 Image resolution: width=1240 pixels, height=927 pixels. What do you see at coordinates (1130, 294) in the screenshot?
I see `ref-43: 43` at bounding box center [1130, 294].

--

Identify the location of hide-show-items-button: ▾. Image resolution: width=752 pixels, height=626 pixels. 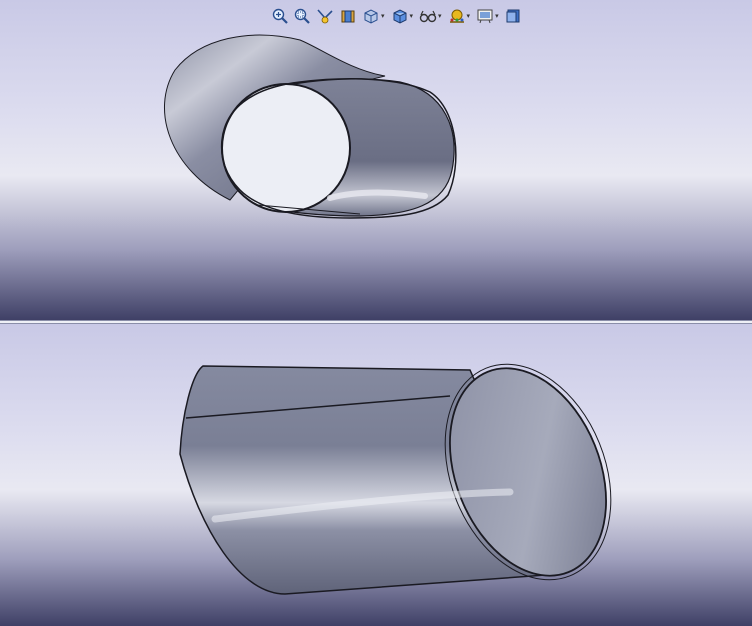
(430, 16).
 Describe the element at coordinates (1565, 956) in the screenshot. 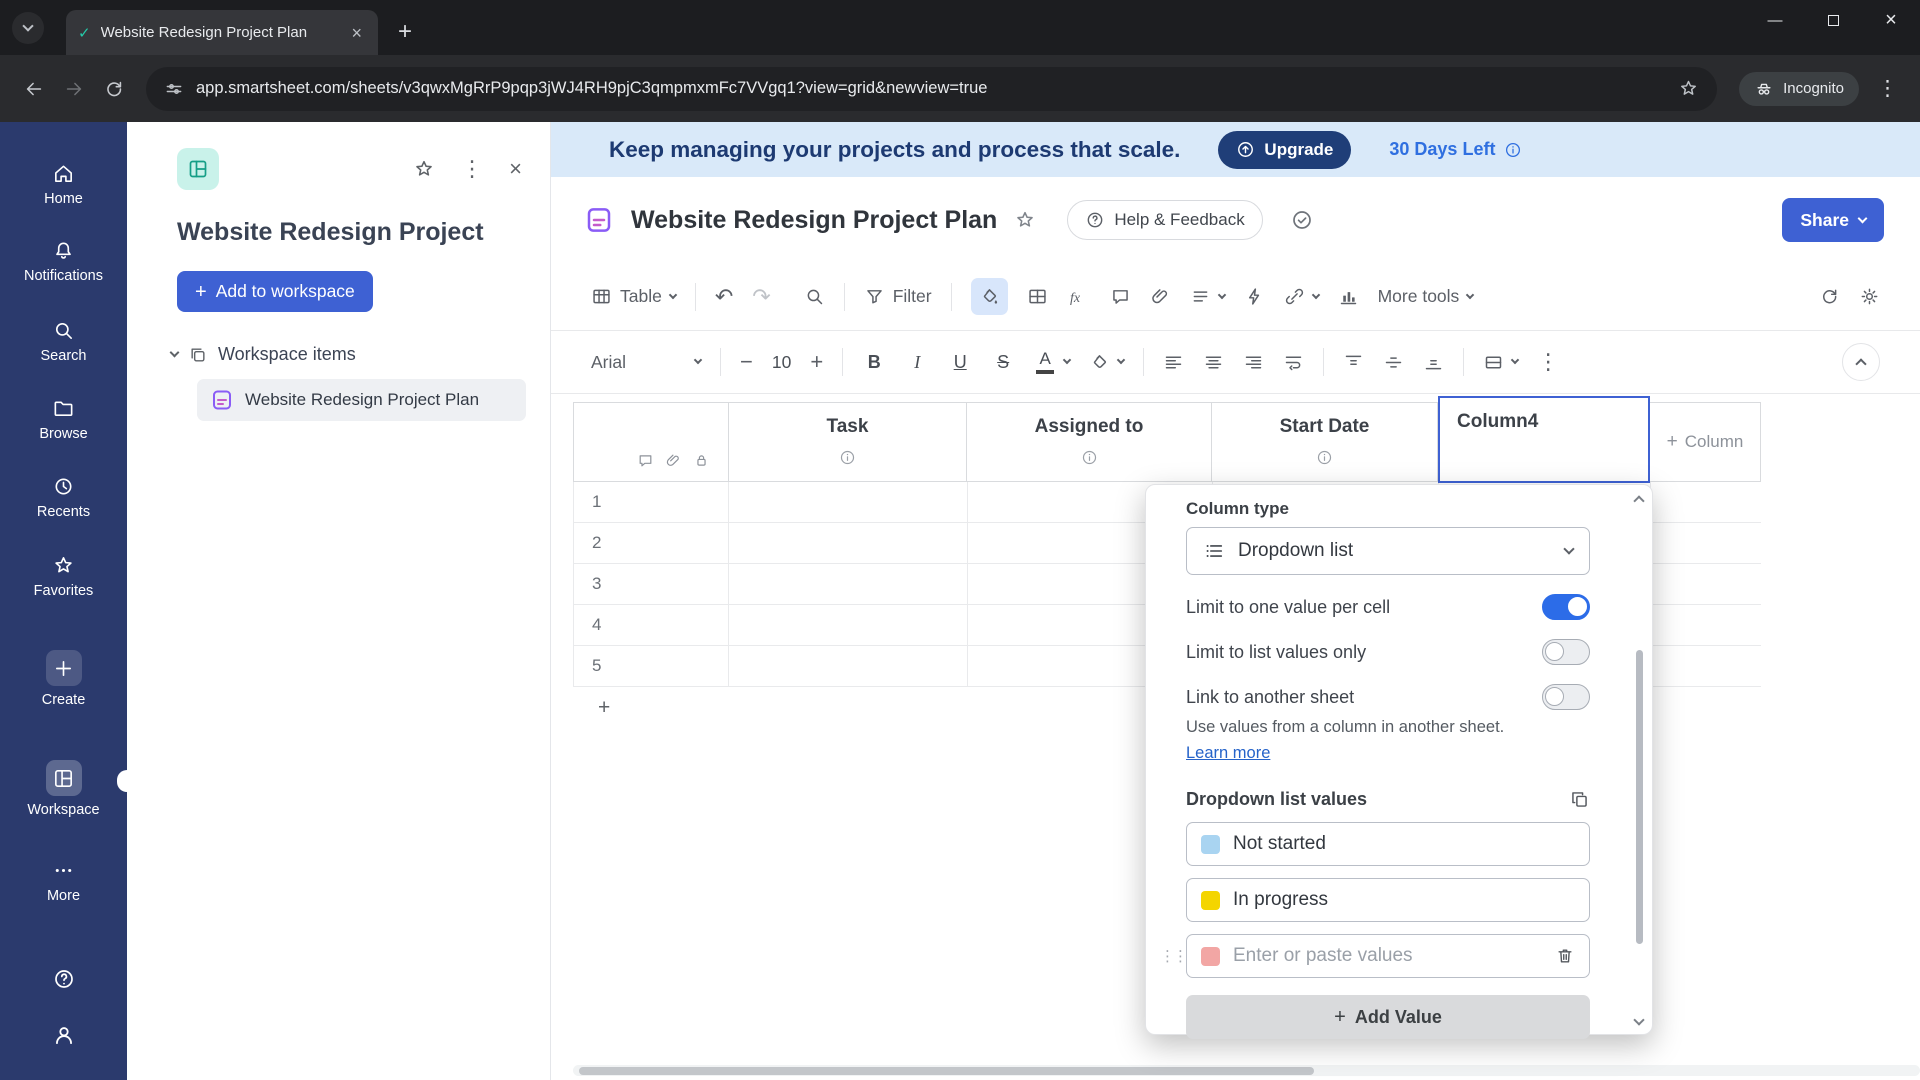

---

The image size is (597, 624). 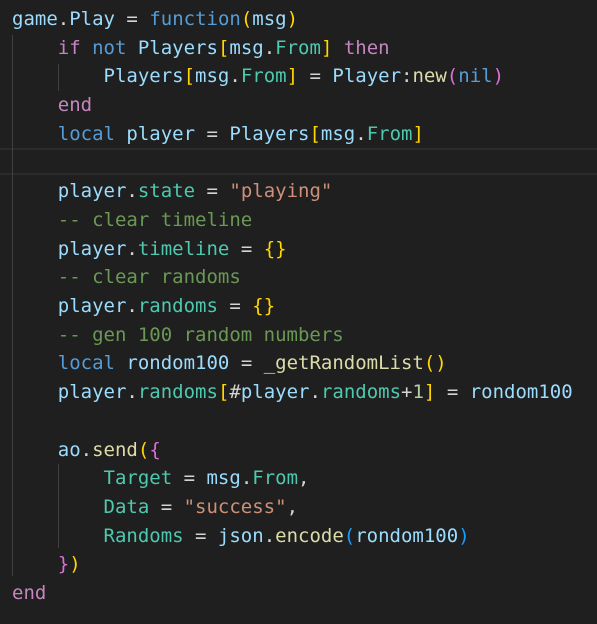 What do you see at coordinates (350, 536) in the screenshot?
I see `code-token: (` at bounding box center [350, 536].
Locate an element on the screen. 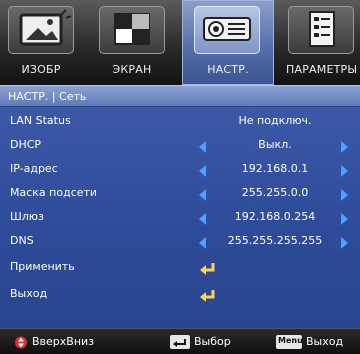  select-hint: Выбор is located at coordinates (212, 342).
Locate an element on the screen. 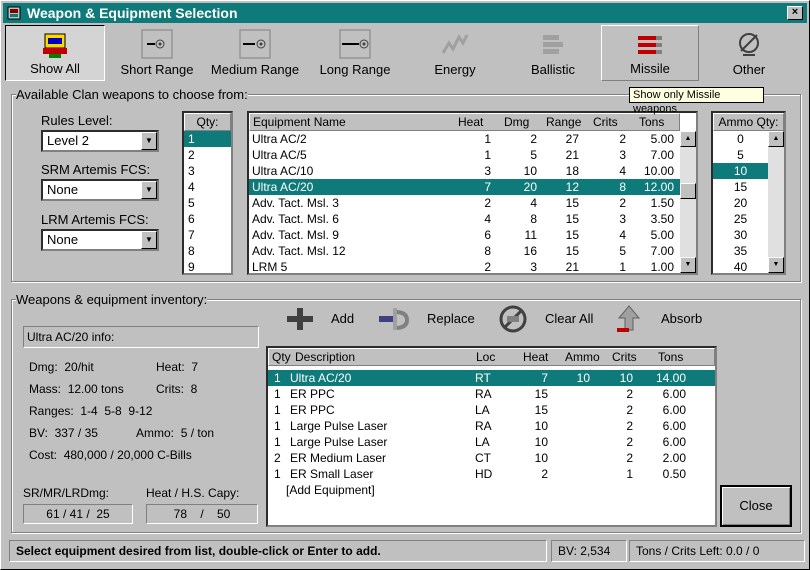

# [Task to carry out]
Pick out each line above that contains the word "center" and copy it in full. Count a line only when the word appears with the same capitalization.

# [Finished task]
I see `ref-43: 43` at bounding box center [1130, 294].
I see `code-token: (` at bounding box center [350, 536].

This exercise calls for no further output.